Students and their immigration advisors now have proof that Ottawa won’t penalize Ontario college students for taking the tuition refund.
Ottawa has posted a detailed explanation of the options facing 50,000 Ontario students caught by a five-week college strike, and the immigration implications.
Colleges plan to cover the material from the five-week strike in two weeks of condensed classes. Students who don’t want to take the accelerated classes may get a full tuition refund – including international differential – and resume classes in January.
Immigration, Refugees and Citizenship Canada has created a page that covers four scenarios: if students withdraws and returns in January; if they stay enrolled and take the condensed classes; if they withdraw and resume studies in the summer or fall and if they withdraw and don’t return to school at all.
Students who take the condensed courses in December, or who withdraw and return in January, won’t lose their study permit or jeopardize their ability to get a Post-Graduation Work Permit, according to the post.

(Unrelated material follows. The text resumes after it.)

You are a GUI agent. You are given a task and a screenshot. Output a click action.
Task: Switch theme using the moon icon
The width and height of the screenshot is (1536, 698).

The policy is different than the advice given by Immigration, Refugees and Citizenship Canada shortly after the strike was settled.
Students have until Dec. 5 to decide what they will do. Several media outlets have published stories suggesting that taking the tuition refund will jeopardize students’ immigration status. The recent addition to the official Immigration, Refugees and Citizenship Canada website makes it clear that is not true.